Given records:
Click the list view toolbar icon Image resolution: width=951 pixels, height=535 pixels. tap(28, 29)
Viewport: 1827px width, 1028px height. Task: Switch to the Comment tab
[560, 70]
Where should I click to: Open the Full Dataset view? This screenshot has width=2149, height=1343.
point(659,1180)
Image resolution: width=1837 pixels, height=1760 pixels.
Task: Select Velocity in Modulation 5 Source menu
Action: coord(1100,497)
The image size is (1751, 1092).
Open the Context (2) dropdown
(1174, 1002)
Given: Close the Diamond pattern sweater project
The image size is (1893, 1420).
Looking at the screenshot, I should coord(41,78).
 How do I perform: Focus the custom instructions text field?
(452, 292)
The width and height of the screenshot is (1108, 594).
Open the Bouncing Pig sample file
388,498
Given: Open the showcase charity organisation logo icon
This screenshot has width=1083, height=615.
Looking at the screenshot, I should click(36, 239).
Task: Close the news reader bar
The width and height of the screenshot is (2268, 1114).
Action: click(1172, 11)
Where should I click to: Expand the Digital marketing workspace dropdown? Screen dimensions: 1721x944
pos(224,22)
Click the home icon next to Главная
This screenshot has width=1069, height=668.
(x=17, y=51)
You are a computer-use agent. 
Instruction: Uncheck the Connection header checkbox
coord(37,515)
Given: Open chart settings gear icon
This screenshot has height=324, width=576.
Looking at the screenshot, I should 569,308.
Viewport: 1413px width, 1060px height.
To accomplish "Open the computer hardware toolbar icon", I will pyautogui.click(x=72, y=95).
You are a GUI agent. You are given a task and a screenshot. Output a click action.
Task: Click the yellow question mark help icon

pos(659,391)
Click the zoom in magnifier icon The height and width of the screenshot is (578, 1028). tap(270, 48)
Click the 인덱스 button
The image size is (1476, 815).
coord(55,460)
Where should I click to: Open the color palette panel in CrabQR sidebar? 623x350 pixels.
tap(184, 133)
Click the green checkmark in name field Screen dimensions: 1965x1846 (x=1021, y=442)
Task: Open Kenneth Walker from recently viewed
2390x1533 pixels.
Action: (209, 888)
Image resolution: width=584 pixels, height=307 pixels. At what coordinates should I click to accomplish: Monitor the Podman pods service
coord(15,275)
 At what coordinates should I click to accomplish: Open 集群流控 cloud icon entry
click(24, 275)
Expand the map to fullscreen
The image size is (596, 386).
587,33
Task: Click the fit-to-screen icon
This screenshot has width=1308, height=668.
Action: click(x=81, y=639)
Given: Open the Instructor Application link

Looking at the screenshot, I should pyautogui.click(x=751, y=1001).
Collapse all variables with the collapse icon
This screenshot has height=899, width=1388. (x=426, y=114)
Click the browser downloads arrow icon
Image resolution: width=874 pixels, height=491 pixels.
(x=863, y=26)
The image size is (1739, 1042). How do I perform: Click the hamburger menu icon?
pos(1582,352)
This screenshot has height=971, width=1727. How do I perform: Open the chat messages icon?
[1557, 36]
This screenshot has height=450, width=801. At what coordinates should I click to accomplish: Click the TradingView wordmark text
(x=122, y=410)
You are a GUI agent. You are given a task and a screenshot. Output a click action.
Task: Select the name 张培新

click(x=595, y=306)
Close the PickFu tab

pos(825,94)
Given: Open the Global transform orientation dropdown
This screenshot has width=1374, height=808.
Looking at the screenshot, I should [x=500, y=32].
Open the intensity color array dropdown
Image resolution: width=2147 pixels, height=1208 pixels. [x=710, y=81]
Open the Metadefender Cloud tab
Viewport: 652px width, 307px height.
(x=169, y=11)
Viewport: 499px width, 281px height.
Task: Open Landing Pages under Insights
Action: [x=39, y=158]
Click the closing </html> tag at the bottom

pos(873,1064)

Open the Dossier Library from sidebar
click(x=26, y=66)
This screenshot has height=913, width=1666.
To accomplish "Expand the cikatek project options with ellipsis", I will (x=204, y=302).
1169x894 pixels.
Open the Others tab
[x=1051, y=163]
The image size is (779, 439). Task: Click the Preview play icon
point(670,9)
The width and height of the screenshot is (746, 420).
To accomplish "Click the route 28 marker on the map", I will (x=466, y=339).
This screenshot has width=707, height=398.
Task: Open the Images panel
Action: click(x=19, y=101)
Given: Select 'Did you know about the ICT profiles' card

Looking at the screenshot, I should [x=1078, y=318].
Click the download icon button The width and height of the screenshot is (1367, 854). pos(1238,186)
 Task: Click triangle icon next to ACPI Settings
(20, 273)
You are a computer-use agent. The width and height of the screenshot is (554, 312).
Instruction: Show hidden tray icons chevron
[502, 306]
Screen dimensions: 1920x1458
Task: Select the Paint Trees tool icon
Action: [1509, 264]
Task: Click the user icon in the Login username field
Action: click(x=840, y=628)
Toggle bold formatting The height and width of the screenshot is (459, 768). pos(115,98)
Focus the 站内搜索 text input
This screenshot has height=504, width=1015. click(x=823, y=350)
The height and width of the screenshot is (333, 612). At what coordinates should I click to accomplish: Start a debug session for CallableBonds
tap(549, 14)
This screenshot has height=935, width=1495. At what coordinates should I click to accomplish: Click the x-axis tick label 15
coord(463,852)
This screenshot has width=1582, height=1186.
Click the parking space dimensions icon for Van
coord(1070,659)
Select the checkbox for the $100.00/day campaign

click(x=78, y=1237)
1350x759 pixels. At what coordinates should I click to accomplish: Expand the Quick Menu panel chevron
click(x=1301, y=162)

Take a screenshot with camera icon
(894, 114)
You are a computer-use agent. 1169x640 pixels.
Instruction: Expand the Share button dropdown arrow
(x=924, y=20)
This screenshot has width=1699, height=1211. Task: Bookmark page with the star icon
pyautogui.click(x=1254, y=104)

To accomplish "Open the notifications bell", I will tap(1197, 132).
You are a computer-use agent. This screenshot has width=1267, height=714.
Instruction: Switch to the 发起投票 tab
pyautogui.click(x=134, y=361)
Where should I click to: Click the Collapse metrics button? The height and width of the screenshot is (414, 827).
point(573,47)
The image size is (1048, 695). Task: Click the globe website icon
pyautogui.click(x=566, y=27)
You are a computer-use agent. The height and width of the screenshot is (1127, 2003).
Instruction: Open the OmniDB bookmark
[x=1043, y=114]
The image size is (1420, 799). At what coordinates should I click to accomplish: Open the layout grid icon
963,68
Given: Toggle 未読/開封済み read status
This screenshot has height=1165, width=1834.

Problem statement: Reproduce the data shown above with every line intact.

Task solution:
Click the list view toolbar icon Image resolution: width=951 pixels, height=535 pixels. tap(28, 29)
Viewport: 1827px width, 1028px height. Task: Switch to the Comment tab
[560, 70]
Where should I click to: Open the Full Dataset view? This screenshot has width=2149, height=1343.
point(659,1180)
Image resolution: width=1837 pixels, height=1760 pixels.
Task: Select Velocity in Modulation 5 Source menu
Action: coord(1100,497)
The image size is (1751, 1092).
Open the Context (2) dropdown
(1174, 1002)
Given: Close the Diamond pattern sweater project
The image size is (1893, 1420).
Looking at the screenshot, I should coord(41,78).
 How do I perform: Focus the custom instructions text field?
(452, 292)
The width and height of the screenshot is (1108, 594).
Open the Bouncing Pig sample file
388,498
Given: Open the showcase charity organisation logo icon
This screenshot has width=1083, height=615.
Looking at the screenshot, I should click(36, 239).
Task: Close the news reader bar
The width and height of the screenshot is (2268, 1114).
Action: click(1172, 11)
Where should I click to: Expand the Digital marketing workspace dropdown? Screen dimensions: 1721x944
pos(224,22)
Click the home icon next to Главная
This screenshot has width=1069, height=668.
(x=17, y=51)
You are a computer-use agent. 
Instruction: Uncheck the Connection header checkbox
coord(37,515)
Given: Open chart settings gear icon
This screenshot has height=324, width=576.
Looking at the screenshot, I should 569,308.
Viewport: 1413px width, 1060px height.
To accomplish "Open the computer hardware toolbar icon", I will pyautogui.click(x=72, y=95).
You are a GUI agent. You are given a task and a screenshot. Output a click action.
Task: Click the yellow question mark help icon

pos(659,391)
Click the zoom in magnifier icon The height and width of the screenshot is (578, 1028). tap(270, 48)
Click the 인덱스 button
The image size is (1476, 815).
coord(55,460)
Where should I click to: Open the color palette panel in CrabQR sidebar? 623x350 pixels.
tap(184, 133)
Click the green checkmark in name field Screen dimensions: 1965x1846 (x=1021, y=442)
Task: Open Kenneth Walker from recently viewed
2390x1533 pixels.
Action: (209, 888)
Image resolution: width=584 pixels, height=307 pixels. At what coordinates should I click to accomplish: Monitor the Podman pods service
coord(15,275)
 At what coordinates should I click to accomplish: Open 集群流控 cloud icon entry
click(24, 275)
Expand the map to fullscreen
The image size is (596, 386).
587,33
Task: Click the fit-to-screen icon
This screenshot has width=1308, height=668.
Action: click(x=81, y=639)
Given: Open the Instructor Application link

Looking at the screenshot, I should pyautogui.click(x=751, y=1001).
Collapse all variables with the collapse icon
This screenshot has height=899, width=1388. (x=426, y=114)
Click the browser downloads arrow icon
Image resolution: width=874 pixels, height=491 pixels.
(x=863, y=26)
The image size is (1739, 1042). How do I perform: Click the hamburger menu icon?
pos(1582,352)
This screenshot has height=971, width=1727. How do I perform: Open the chat messages icon?
[1557, 36]
This screenshot has height=450, width=801. At what coordinates should I click to accomplish: Click the TradingView wordmark text
(x=122, y=410)
You are a GUI agent. You are given a task and a screenshot. Output a click action.
Task: Select the name 张培新

click(x=595, y=306)
Close the PickFu tab

pos(825,94)
Given: Open the Global transform orientation dropdown
This screenshot has width=1374, height=808.
Looking at the screenshot, I should [x=500, y=32].
Open the intensity color array dropdown
Image resolution: width=2147 pixels, height=1208 pixels. [x=710, y=81]
Open the Metadefender Cloud tab
Viewport: 652px width, 307px height.
(x=169, y=11)
Viewport: 499px width, 281px height.
Task: Open Landing Pages under Insights
Action: [x=39, y=158]
Click the closing </html> tag at the bottom

pos(873,1064)

Open the Dossier Library from sidebar
click(x=26, y=66)
This screenshot has height=913, width=1666.
To accomplish "Expand the cikatek project options with ellipsis", I will (x=204, y=302).
1169x894 pixels.
Open the Others tab
[x=1051, y=163]
The image size is (779, 439). Task: Click the Preview play icon
point(670,9)
The width and height of the screenshot is (746, 420).
To accomplish "Click the route 28 marker on the map", I will (x=466, y=339).
This screenshot has width=707, height=398.
Task: Open the Images panel
Action: click(x=19, y=101)
Given: Select 'Did you know about the ICT profiles' card

Looking at the screenshot, I should [x=1078, y=318].
Click the download icon button The width and height of the screenshot is (1367, 854). pos(1238,186)
 Task: Click triangle icon next to ACPI Settings
(20, 273)
You are a computer-use agent. The width and height of the screenshot is (554, 312).
Instruction: Show hidden tray icons chevron
[502, 306]
Screen dimensions: 1920x1458
Task: Select the Paint Trees tool icon
Action: [1509, 264]
Task: Click the user icon in the Login username field
Action: click(x=840, y=628)
Toggle bold formatting The height and width of the screenshot is (459, 768). pos(115,98)
Focus the 站内搜索 text input
This screenshot has height=504, width=1015. click(x=823, y=350)
The height and width of the screenshot is (333, 612). At what coordinates should I click to accomplish: Start a debug session for CallableBonds
tap(549, 14)
This screenshot has height=935, width=1495. At what coordinates should I click to accomplish: Click the x-axis tick label 15
coord(463,852)
This screenshot has width=1582, height=1186.
Click the parking space dimensions icon for Van
coord(1070,659)
Select the checkbox for the $100.00/day campaign

click(x=78, y=1237)
1350x759 pixels. At what coordinates should I click to accomplish: Expand the Quick Menu panel chevron
click(x=1301, y=162)

Take a screenshot with camera icon
(894, 114)
You are a computer-use agent. 1169x640 pixels.
Instruction: Expand the Share button dropdown arrow
(x=924, y=20)
This screenshot has width=1699, height=1211. Task: Bookmark page with the star icon
pyautogui.click(x=1254, y=104)

To accomplish "Open the notifications bell", I will tap(1197, 132).
You are a computer-use agent. This screenshot has width=1267, height=714.
Instruction: Switch to the 发起投票 tab
pyautogui.click(x=134, y=361)
Where should I click to: Click the Collapse metrics button? The height and width of the screenshot is (414, 827).
point(573,47)
The image size is (1048, 695). Task: Click the globe website icon
pyautogui.click(x=566, y=27)
You are a computer-use agent. The height and width of the screenshot is (1127, 2003).
Instruction: Open the OmniDB bookmark
[x=1043, y=114]
The image size is (1420, 799). At what coordinates should I click to accomplish: Open the layout grid icon
963,68
Given: Toggle 未読/開封済み read status
This screenshot has height=1165, width=1834.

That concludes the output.